Most business owners are focused on whether AI recommends them at all. That's a valid concern. But there's a second problem that gets far less attention: what happens when AI does mention your business, and gets it wrong.
AI doesn't just recommend. It describes.
When someone asks ChatGPT, Perplexity, or Google Gemini about your business, they don't just get a name and a link. They get a description. Services you offer. Prices you charge. Where you're based. What makes you different from competitors.
And if AI doesn't have reliable data to draw from, it fills in the gaps. Sometimes it guesses. Sometimes it pulls from outdated sources. Sometimes it confuses you with another business entirely.
What "wrong" looks like in practice
Here are real scenarios we've seen when auditing local businesses:
- Wrong prices. A therapist's rates had increased six months ago, but AI was still quoting the old prices. Customers arrived expecting to pay less.
- Wrong services. An electrician was described as offering "emergency plumbing" because a directory listing had been scraped incorrectly.
- Competitor confusion. A sound therapy business was being mixed up with a music therapy clinic in the same town. Different service, different business, same AI answer.
- Outdated hours. A business that had moved to appointment-only was still being described as a walk-in service.
- Missing entirely.
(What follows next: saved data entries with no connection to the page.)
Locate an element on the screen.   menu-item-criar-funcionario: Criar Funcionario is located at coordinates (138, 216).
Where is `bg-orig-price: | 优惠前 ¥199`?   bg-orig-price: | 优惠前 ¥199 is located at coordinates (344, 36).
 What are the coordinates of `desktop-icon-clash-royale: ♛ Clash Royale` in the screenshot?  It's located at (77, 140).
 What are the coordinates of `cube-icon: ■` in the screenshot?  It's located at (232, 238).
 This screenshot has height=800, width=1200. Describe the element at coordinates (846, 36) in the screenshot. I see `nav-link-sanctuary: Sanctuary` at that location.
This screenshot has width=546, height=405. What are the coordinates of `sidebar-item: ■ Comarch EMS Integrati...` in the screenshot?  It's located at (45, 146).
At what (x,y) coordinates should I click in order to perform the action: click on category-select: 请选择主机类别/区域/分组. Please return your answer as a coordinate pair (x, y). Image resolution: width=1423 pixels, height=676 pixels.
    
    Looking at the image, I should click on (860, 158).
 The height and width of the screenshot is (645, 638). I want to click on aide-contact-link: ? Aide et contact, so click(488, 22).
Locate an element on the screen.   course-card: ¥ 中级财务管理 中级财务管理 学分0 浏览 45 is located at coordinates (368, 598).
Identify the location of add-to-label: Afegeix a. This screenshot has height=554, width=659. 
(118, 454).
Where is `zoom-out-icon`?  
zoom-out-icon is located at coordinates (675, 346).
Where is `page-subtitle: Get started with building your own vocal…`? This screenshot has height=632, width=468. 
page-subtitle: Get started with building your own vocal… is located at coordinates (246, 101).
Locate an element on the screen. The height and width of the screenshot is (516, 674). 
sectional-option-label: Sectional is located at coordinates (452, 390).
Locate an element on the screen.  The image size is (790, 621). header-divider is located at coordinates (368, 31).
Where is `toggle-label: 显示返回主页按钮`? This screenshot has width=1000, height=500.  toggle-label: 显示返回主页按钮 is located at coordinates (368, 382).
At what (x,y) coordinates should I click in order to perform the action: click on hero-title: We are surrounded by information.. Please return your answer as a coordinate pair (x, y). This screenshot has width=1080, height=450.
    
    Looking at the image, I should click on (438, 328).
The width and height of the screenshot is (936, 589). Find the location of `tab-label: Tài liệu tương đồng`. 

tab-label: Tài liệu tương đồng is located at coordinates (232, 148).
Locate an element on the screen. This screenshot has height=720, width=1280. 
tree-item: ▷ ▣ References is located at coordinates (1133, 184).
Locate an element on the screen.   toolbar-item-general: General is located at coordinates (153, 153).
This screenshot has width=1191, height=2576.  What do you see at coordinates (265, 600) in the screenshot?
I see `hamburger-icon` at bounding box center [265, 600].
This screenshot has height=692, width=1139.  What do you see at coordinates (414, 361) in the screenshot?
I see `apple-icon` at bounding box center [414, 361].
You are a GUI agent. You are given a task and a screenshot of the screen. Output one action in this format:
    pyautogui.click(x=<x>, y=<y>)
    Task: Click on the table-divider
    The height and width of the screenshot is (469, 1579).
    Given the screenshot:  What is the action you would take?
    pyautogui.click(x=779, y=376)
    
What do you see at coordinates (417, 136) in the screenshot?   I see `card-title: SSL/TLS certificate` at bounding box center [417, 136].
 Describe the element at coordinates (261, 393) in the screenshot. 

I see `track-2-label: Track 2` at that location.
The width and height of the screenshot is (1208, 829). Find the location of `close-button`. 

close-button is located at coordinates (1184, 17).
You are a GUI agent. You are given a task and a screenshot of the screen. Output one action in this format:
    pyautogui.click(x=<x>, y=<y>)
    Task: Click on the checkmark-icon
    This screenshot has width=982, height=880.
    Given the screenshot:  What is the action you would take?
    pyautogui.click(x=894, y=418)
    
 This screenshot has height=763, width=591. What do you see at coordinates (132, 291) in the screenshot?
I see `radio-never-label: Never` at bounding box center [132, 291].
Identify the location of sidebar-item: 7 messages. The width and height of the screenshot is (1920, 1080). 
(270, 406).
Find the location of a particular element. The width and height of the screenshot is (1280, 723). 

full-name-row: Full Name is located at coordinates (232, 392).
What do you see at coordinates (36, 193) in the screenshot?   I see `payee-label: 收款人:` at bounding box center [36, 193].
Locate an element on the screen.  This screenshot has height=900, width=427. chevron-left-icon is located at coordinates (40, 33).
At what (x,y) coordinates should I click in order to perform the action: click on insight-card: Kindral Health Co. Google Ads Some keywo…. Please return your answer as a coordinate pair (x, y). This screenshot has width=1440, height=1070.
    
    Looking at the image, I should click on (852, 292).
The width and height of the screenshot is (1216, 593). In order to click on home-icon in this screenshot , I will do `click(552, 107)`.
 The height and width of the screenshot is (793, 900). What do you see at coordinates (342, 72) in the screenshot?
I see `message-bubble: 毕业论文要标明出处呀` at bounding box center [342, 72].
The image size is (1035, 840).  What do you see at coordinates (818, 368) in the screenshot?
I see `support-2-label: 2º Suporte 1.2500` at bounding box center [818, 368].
AI knew the business existed but couldn't describe what it actually did, so it either said nothing useful or recommended a competitor instead.
Why this happens
AI agents pull information from multiple sources: your website, Google Business Profile, review sites, directories, social media, forums. If those sources disagree, or if the information isn't structured in a way AI can parse reliably, it makes its best guess.
The problem is that "best guess" still sounds confident to the person reading it. AI doesn't say "I'm not sure about this business." It presents its answer as if it's fact.
The cost of wrong information
Wrong information doesn't just confuse potential customers. It actively sends them elsewhere. If AI tells someone your callout fee is higher than it actually is, they pick a competitor. If it says you don't offer a service that you do, they never enquire. If it confuses you with another business, you've lost the opportunity before you even knew it existed.
And unlike a bad Google listing that you can check by searching yourself, most people don't think to ask ChatGPT about their own business. The problem is invisible until you look for it.
How to check what AI says about you
This takes about ten minutes. Open each of these and ask the same question: "Tell me about [your business name] in [your town]."
- ChatGPT (chat.openai.com) - the most widely used
- Perplexity (perplexity.ai) - popular for research queries
- Google Gemini (gemini.google.com) - increasingly used via Google search
- Claude (claude.ai) - growing fast, especially for detailed queries
Compare what each one says against reality. Are the services right? The prices? The location? The description of what you do? You might be surprised.
Offensive and defensive AO
Most of what you hear about AI optimisation is offensive: how to get recommended, how to show up, how to be included. That matters. But defensive AO matters just as much.
Defensive AO means ensuring that what AI says about your business is accurate, current, and consistent across platforms. It means monitoring for inaccuracies and correcting them at the source, so the next time an AI agent is asked about you, it gets it right.
The businesses that take this seriously will have an advantage. Not because they gamed an algorithm, but because they made sure the information out there about them is actually true.
What you can do about it
Start with the ten-minute check above. If what AI says matches reality, you're in better shape than most. If it doesn't, there are two things to address:
- Make your data AI-readable. Ensure your website has structured information that AI agents can parse directly, rather than guessing from page text. This is what an AO implementation does.
- Monitor it over time. AI models update their knowledge regularly. What's correct today might drift tomorrow. Monthly monitoring catches this before your customers do.